Free antivirus software of AVG momentarily prevented users from accessing iTunes during the 4th week of July 2009 after it labeled the iTunes program as a Trojan, AVG stated on July 27, 2009.

Spanning a time-period of 5 hours starting at 4pm on July 24, 2009, users of AVG were blocked from getting to iTunes on account of the bogus alert.

The reports state that AVG users received a warning that iTunesRegistry.dll and iTunes.dll were infected with Small.BOG the Trojan program despite the malware apparently being non-existent.

AVG customers, however, alerted the company who posted their complaints on iTunes and AVG forums.

Siobhan MacDermott, AVG Spokesperson, said that AVG found the fake warning within the antivirus product that pertained to certain local elements of iTunes, but the problem was rectified in five hours, as reported by CNetNews on July 27, 2009. MacDermott added that AVG wished to apologize to all its customers for any trouble caused to them due to the false detection.

Confirming that the alert was fake, the company said that a new update for its virus database led the AVG security software to detect iTunes as a Trojan.
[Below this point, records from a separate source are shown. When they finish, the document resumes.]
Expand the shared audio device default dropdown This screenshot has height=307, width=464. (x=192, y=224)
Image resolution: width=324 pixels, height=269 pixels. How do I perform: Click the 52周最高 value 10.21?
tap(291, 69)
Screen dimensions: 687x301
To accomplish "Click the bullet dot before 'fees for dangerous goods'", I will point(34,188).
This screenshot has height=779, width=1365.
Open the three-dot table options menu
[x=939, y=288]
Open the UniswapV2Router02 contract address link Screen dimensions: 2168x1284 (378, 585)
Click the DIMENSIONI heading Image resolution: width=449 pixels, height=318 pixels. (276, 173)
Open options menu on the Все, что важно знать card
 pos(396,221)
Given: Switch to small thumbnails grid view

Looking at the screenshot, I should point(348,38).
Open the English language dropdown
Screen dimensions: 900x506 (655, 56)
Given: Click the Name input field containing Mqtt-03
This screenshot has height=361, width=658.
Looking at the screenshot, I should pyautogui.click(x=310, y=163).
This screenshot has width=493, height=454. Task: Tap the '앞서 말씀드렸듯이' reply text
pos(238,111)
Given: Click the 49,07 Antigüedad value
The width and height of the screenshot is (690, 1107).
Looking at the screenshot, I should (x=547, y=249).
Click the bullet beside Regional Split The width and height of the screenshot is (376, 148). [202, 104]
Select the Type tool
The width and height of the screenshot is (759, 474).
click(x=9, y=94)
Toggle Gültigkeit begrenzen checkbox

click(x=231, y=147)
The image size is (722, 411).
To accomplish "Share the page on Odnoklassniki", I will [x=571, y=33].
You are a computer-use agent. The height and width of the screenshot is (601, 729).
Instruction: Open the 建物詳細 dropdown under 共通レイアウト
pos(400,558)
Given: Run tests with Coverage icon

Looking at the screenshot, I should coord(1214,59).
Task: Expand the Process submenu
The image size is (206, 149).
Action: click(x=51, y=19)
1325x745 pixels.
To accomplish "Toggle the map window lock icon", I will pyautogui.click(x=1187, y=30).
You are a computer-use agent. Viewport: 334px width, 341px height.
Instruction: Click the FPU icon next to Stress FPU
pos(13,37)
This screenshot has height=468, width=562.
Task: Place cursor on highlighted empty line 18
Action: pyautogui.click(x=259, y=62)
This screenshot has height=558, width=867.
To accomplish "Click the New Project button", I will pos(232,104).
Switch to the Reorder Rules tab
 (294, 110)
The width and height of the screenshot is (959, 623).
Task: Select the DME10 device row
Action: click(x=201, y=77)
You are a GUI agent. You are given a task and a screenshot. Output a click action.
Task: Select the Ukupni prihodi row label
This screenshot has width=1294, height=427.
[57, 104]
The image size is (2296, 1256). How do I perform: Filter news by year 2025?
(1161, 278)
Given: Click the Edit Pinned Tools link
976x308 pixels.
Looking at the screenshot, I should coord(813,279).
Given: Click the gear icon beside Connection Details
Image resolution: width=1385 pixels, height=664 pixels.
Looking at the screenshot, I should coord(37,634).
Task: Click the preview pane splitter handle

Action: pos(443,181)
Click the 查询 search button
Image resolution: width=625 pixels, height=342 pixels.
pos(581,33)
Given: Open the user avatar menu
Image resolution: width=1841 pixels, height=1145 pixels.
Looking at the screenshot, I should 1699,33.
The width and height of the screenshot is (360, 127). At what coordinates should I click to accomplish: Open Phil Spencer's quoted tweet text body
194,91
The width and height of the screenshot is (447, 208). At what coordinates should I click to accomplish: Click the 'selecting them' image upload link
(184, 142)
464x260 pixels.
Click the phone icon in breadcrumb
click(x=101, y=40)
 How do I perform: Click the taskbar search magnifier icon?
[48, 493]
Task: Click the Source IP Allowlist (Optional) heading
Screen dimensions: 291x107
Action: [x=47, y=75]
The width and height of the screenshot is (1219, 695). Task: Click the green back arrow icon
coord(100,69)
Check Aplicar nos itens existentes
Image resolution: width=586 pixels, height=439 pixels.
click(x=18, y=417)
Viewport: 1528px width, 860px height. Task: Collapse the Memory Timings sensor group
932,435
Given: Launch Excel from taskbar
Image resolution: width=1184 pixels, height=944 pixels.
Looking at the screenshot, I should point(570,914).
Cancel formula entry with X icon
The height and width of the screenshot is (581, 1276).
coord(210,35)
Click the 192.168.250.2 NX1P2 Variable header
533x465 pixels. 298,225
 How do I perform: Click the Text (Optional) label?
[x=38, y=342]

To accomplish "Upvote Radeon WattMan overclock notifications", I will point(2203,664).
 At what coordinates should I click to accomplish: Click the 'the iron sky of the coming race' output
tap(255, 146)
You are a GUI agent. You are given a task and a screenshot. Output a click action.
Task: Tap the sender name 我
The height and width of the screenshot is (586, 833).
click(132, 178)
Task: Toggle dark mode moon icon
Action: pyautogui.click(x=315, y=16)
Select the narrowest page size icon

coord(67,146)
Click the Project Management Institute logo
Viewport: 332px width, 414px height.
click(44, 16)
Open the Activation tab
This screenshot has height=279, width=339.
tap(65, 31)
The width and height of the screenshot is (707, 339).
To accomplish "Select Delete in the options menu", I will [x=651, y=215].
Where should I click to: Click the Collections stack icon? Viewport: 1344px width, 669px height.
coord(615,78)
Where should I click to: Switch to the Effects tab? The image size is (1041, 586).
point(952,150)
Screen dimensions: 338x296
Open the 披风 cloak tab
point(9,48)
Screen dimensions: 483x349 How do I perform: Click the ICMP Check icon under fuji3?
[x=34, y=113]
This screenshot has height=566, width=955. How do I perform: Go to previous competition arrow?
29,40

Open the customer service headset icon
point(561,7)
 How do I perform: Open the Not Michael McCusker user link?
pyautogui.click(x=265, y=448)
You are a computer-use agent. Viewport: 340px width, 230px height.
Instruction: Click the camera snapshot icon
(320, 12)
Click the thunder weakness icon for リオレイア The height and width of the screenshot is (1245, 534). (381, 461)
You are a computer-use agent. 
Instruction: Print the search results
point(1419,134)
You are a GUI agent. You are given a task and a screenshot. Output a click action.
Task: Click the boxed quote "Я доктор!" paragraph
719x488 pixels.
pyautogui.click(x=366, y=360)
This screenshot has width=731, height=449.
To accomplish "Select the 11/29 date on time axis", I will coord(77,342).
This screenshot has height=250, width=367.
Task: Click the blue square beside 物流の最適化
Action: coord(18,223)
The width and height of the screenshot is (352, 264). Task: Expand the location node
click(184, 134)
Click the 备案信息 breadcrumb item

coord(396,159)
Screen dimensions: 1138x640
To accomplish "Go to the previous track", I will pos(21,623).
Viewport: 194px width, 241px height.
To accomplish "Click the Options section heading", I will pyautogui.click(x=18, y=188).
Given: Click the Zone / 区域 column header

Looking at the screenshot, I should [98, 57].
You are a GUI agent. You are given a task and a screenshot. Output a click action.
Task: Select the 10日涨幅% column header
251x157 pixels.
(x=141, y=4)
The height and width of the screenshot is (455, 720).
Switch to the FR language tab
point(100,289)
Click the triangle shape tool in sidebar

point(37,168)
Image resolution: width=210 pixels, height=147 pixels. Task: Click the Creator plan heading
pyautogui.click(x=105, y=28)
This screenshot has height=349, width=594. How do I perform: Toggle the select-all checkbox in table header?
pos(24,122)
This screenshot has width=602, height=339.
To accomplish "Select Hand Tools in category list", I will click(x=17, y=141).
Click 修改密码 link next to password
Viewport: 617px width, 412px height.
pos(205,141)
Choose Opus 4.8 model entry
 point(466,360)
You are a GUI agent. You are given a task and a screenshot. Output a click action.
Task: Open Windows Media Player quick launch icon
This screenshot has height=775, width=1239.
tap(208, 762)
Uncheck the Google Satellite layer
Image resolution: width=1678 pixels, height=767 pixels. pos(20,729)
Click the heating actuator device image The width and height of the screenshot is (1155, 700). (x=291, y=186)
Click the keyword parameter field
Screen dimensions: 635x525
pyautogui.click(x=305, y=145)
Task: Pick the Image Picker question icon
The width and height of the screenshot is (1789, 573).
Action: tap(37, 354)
However, AVG instantly issued a fresh update for its virus database that rectified the problem, the security firm added.

The security specialists stated - AVG represented an antivirus product from AVG Technologies that was known for detecting viruses to a high degree. Therefore, it was unbelievable that AVG would commit an error of this kind with the popular iTunes program. Thus, it was greatly possible that some disappointed staff member of AVG did a mischief, the specialists evaluated.

They further stated that users shouldn't quarantine or isolate the iTunes files, since after cleaning them, they would not run nor a re-installer fix them.

Additionally, the specialists said that although irregular, false positives did occur. In 2008, AVG labeled ZoneAlarm as a malicious program together with a file for Windows OS as a stealthy Trojan. In early July 2009, antivirus software of Computer Associates inadvertently detected a file for Windows XP as a destructive virus.